--- FRAGMENTO EXTRAÍDO ---
El desertor, de Siegfried Lenz


Puede que el entorno más propicio para retratar el desarrollo del absurdo sean las guerras. Cualquier guerra. Ese absurdo lo han traducido muchos autores, cada uno a su manera, en sus obras, bien porque vivieron alguna contienda, bien porque sus progenitores sufrieron en el frente y a ellos les tocó apechugar con las consecuencias. Hay algunos pasajes, en los cuales Siegfried Lenz pone a hablar a sus criaturas, en los que se nos transmite ese absurdo que Samuel Beckett representaría mejor que nadie: hombres charlando y esperando, en medio de esos territorios en los que no saben si encontrarán tropas hostiles o caras amigas. Véase este fragmento:

-Debemos de estar a punto… –dijo el Pandeleche, jadeando–. A punto de llegar.
Los arbustos salían disparados hacia arriba cuando ellos pasaban, poniéndolos con gracia a cubierto. Los dos hombres enderezaron la espalda.
-Aquí está el puente. ¿Ves a alguien?
-Nunca se ve a nadie.
-¿Seguimos avanzando? –preguntó Proska.
-¿Y luego?
-Tal vez los atrapemos.
-O tal vez sean ellos los que nos atrapen a nosotros.
-¿Qué vamos a hacer?
-Esperar.
-¿A qué?
-A que algo suceda.
-¿Y qué podría suceder?
-Eso no se puede predecir.
-¿Tienes miedo?
-¡Qué bobada! ¿Y tú?
-Yo voy a acercarme hasta allí –dijo Proska.
-Tú te vas a quedar aquí, Walter. Yo iré.
-Entonces, iremos juntos.

Siegfried Lenz quiso publicar esta novela, con cierta inspiración autobiográfica, en 1952. Su editor la rechazó. Una historia sobre soldados alemanes que desertan o se plantean hacerlo no era adecuada para el momento que estaban viviendo en Alemania. Justo al término de la Segunda Guerra Mundial (marco temporal de la novela) tal vez hubiera funcionado, pero luego esa visión ya no interesaba. Por eso el libro permaneció décadas en el olvido, hasta que lo publicaron en 2016 por primera vez, con el autor muerto dos años antes.

--- TAREA ---
Responda, según la reseña sobre El desertor:
(a) ¿Qué autor representaría mejor que nadie el absurdo?
(b) ¿En qué año quiso Siegfried Lenz publicar la novela?
(c) ¿En qué año se publicó el libro por primera vez?
El listado siguiente es un material aparte, independiente de la reseña sobre El desertor.

--- ENTRADAS PROPORCIONADAS ---
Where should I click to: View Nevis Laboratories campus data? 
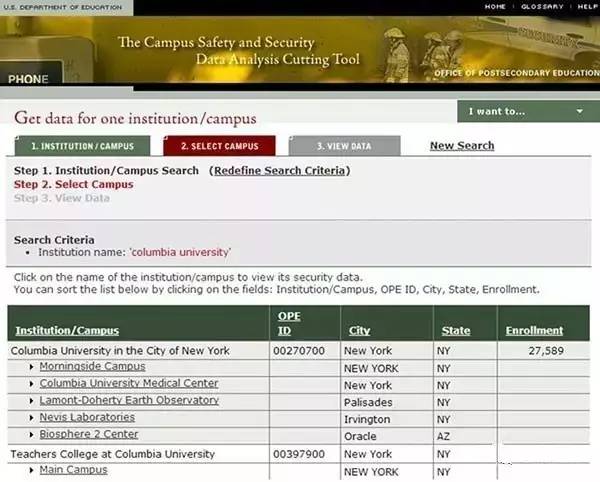click(87, 417)
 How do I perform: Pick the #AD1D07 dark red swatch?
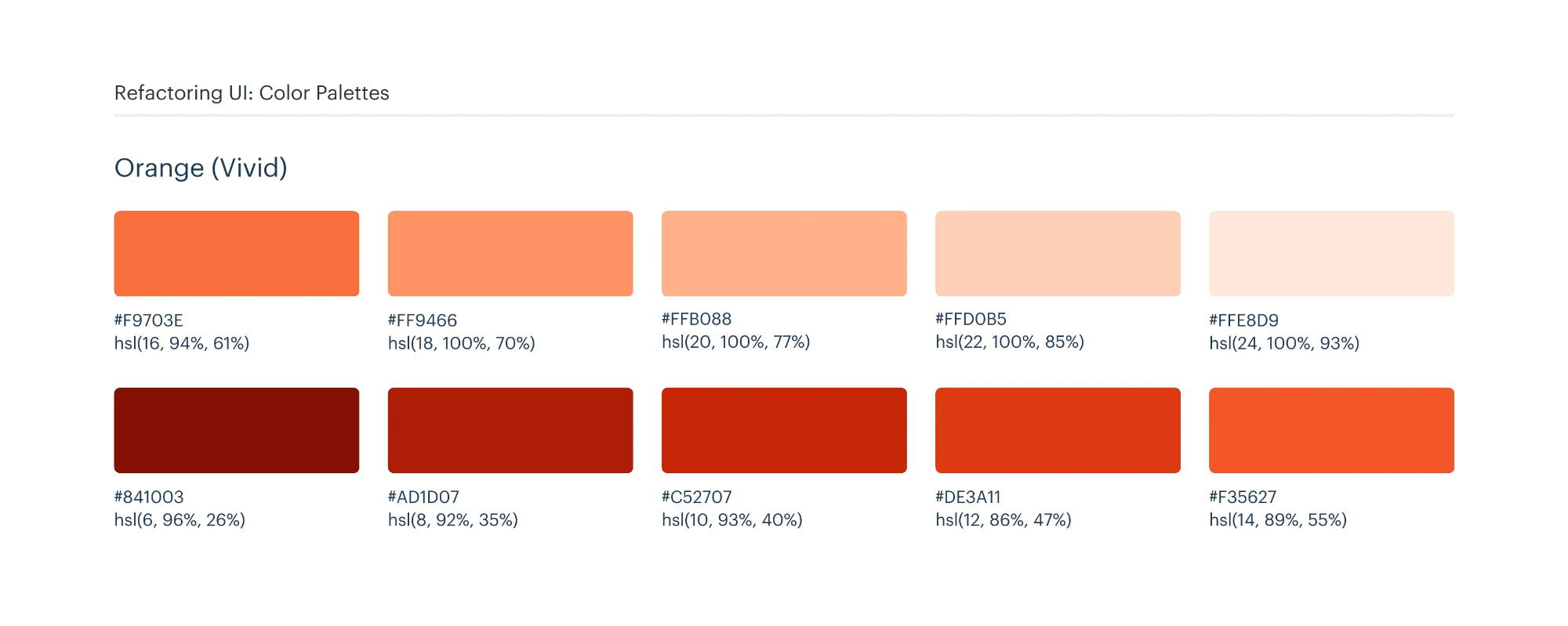[x=510, y=430]
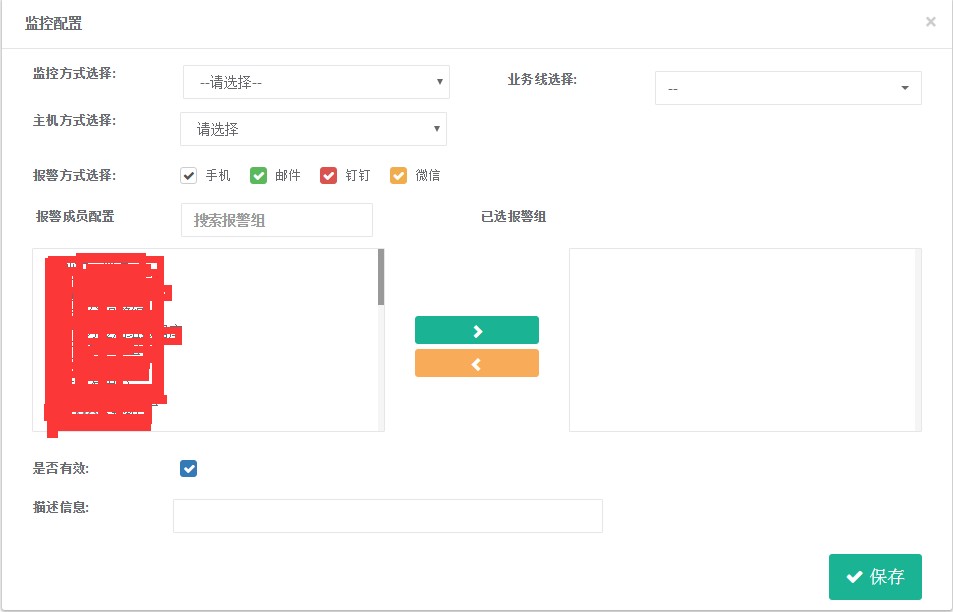The height and width of the screenshot is (612, 953).
Task: Click the checkmark on the 保存 button
Action: pos(855,577)
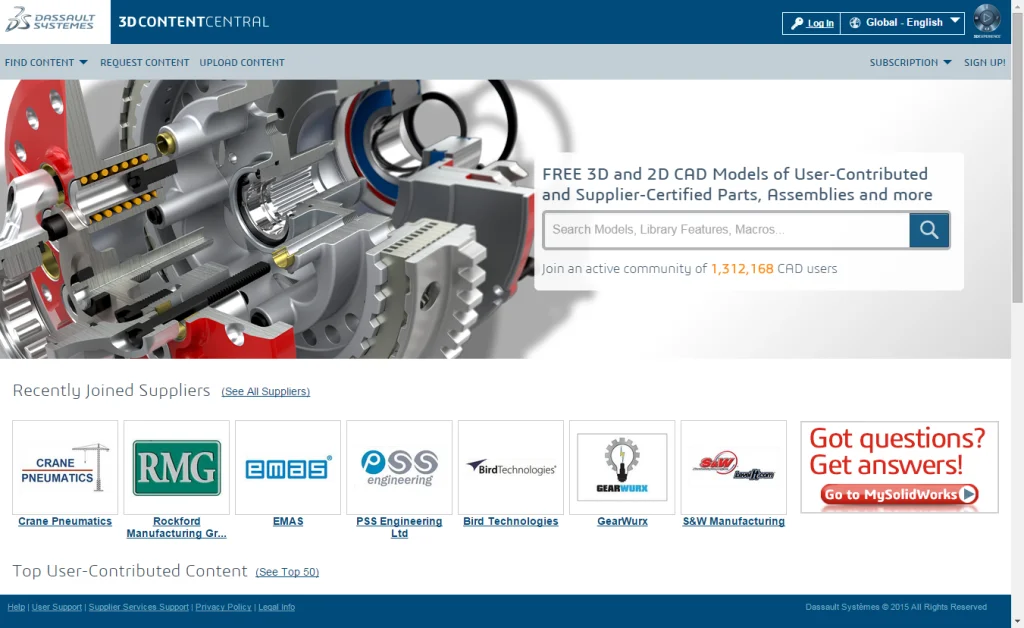Image resolution: width=1024 pixels, height=628 pixels.
Task: Click the See Top 50 link
Action: [x=287, y=573]
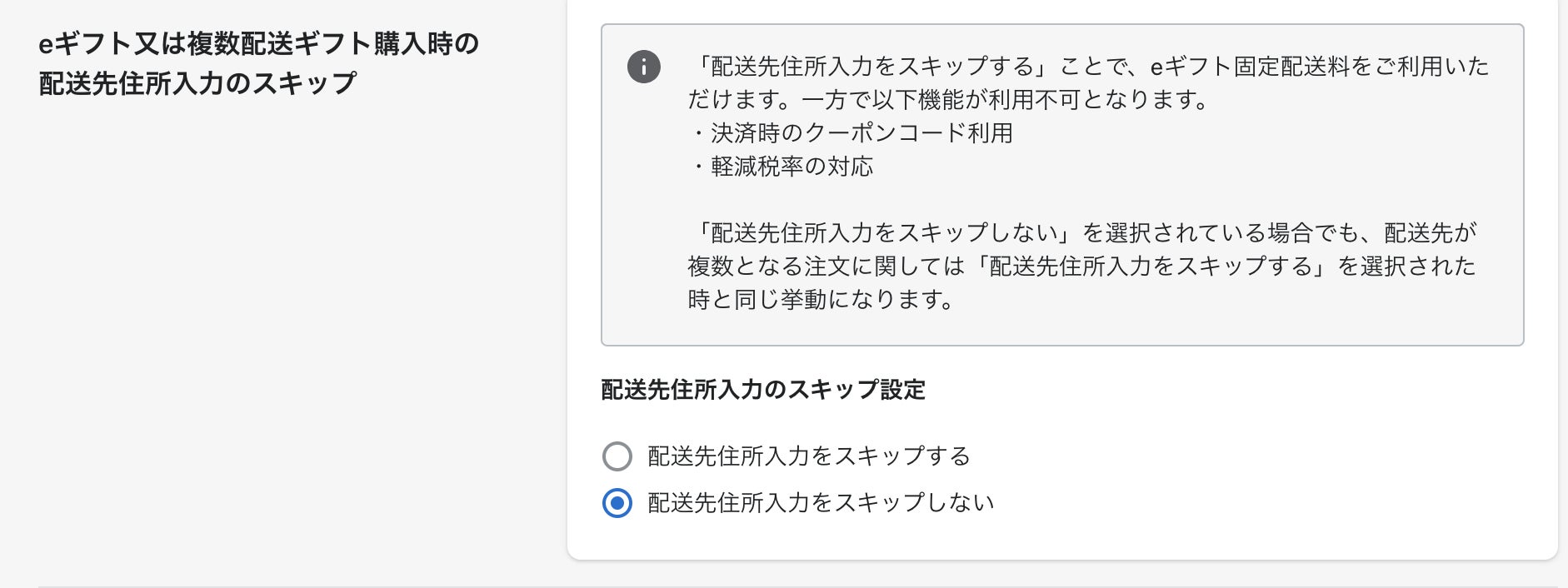Click the eギフト又は複数配送ギフト購入時の title line
The height and width of the screenshot is (588, 1568).
click(x=258, y=43)
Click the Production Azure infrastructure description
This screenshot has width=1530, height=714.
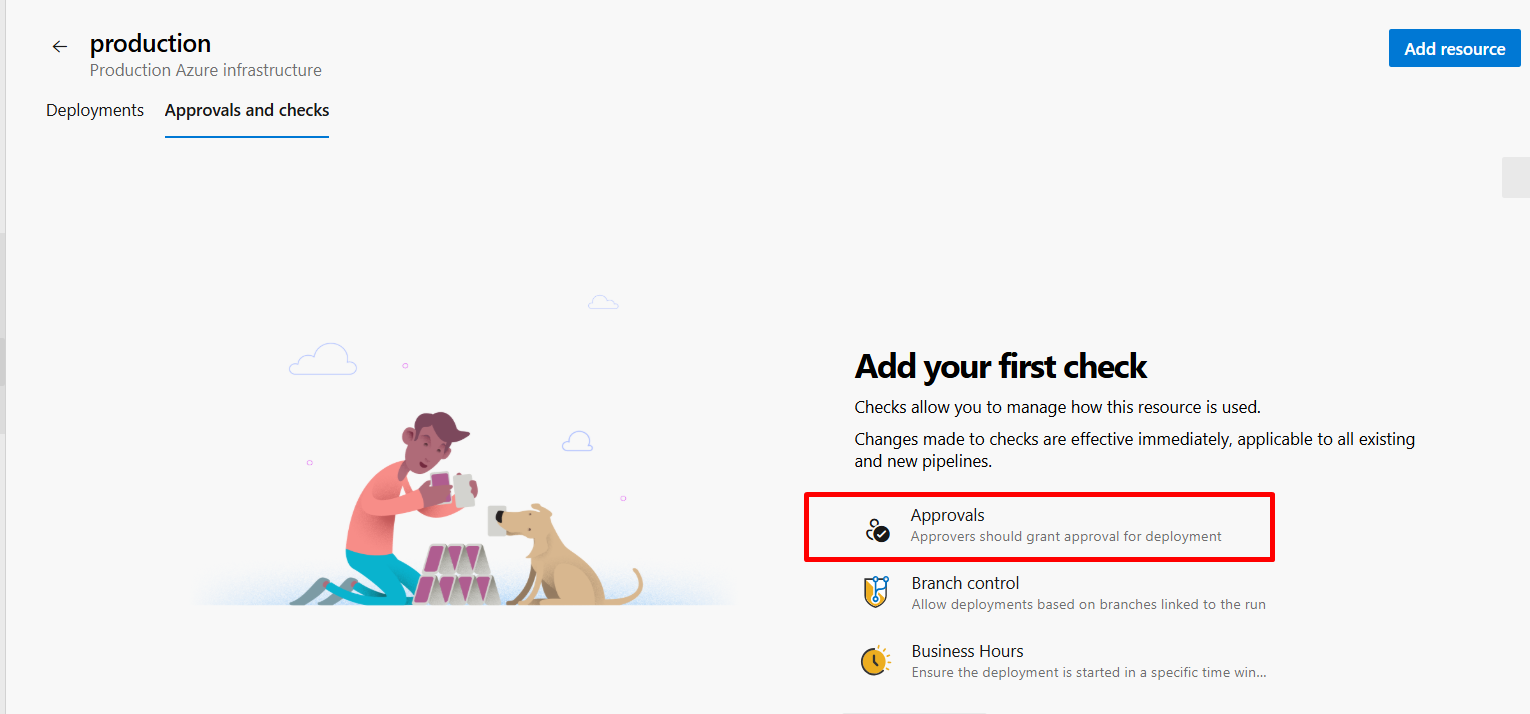coord(205,70)
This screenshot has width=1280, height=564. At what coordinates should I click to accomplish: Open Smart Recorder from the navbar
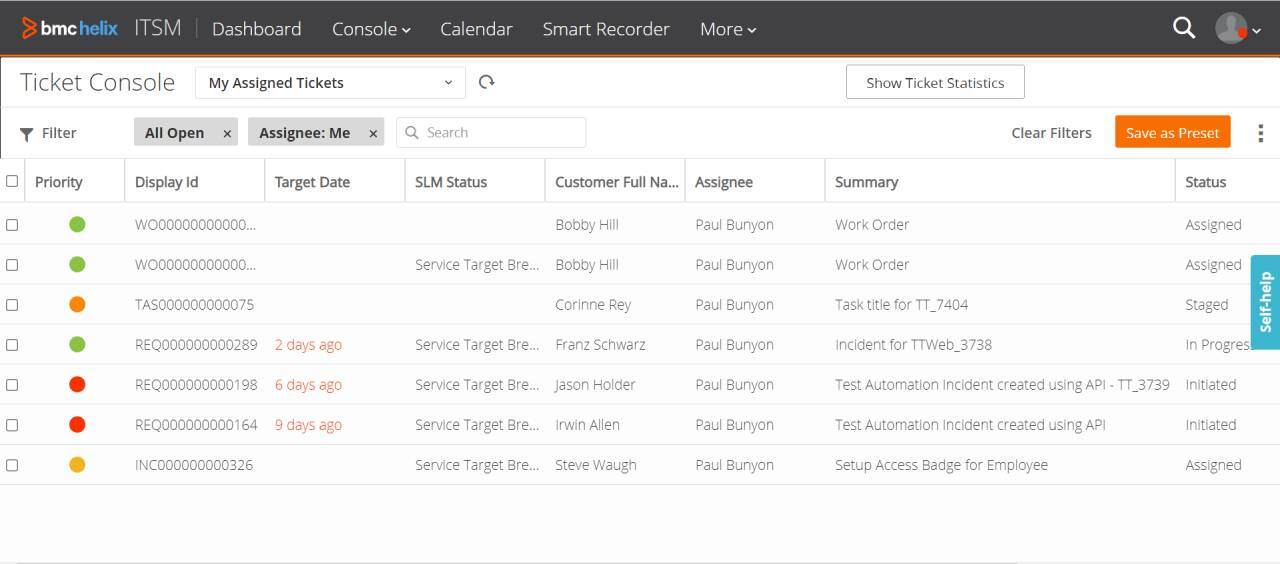pyautogui.click(x=606, y=29)
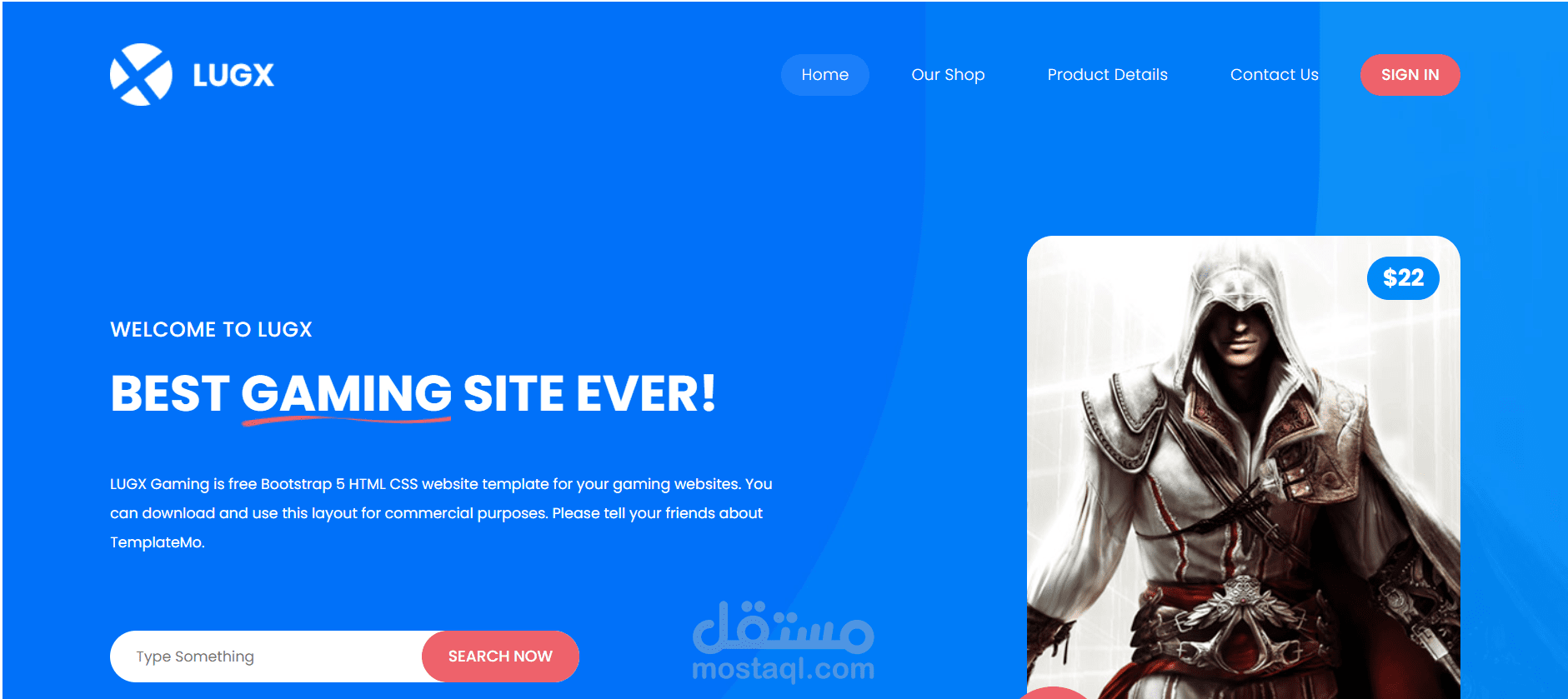Open the Product Details nav link
The width and height of the screenshot is (1568, 699).
(1107, 75)
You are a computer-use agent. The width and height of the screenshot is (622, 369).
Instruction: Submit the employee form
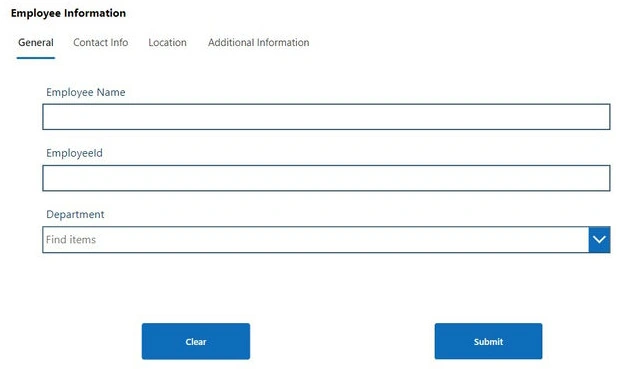(x=488, y=341)
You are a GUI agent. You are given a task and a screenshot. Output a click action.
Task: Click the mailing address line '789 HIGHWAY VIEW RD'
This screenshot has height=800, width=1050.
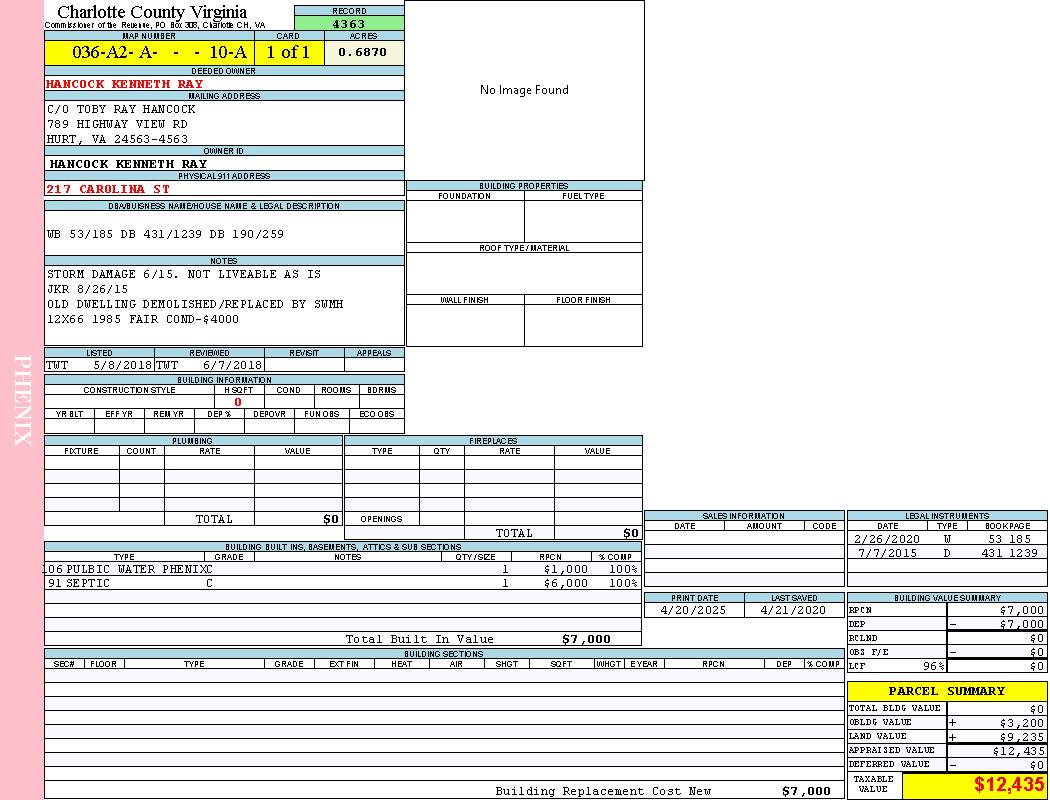(x=117, y=124)
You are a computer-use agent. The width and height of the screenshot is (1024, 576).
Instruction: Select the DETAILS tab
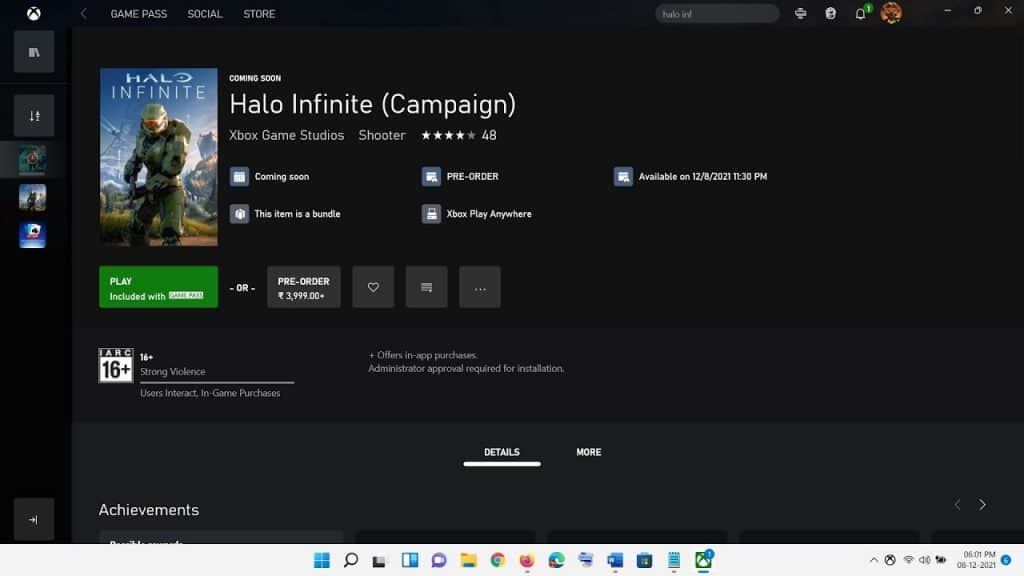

--- PROBLEMA RESUELTO ---
(a) Samuel Beckett.
(b) En 1952.
(c) En 2016.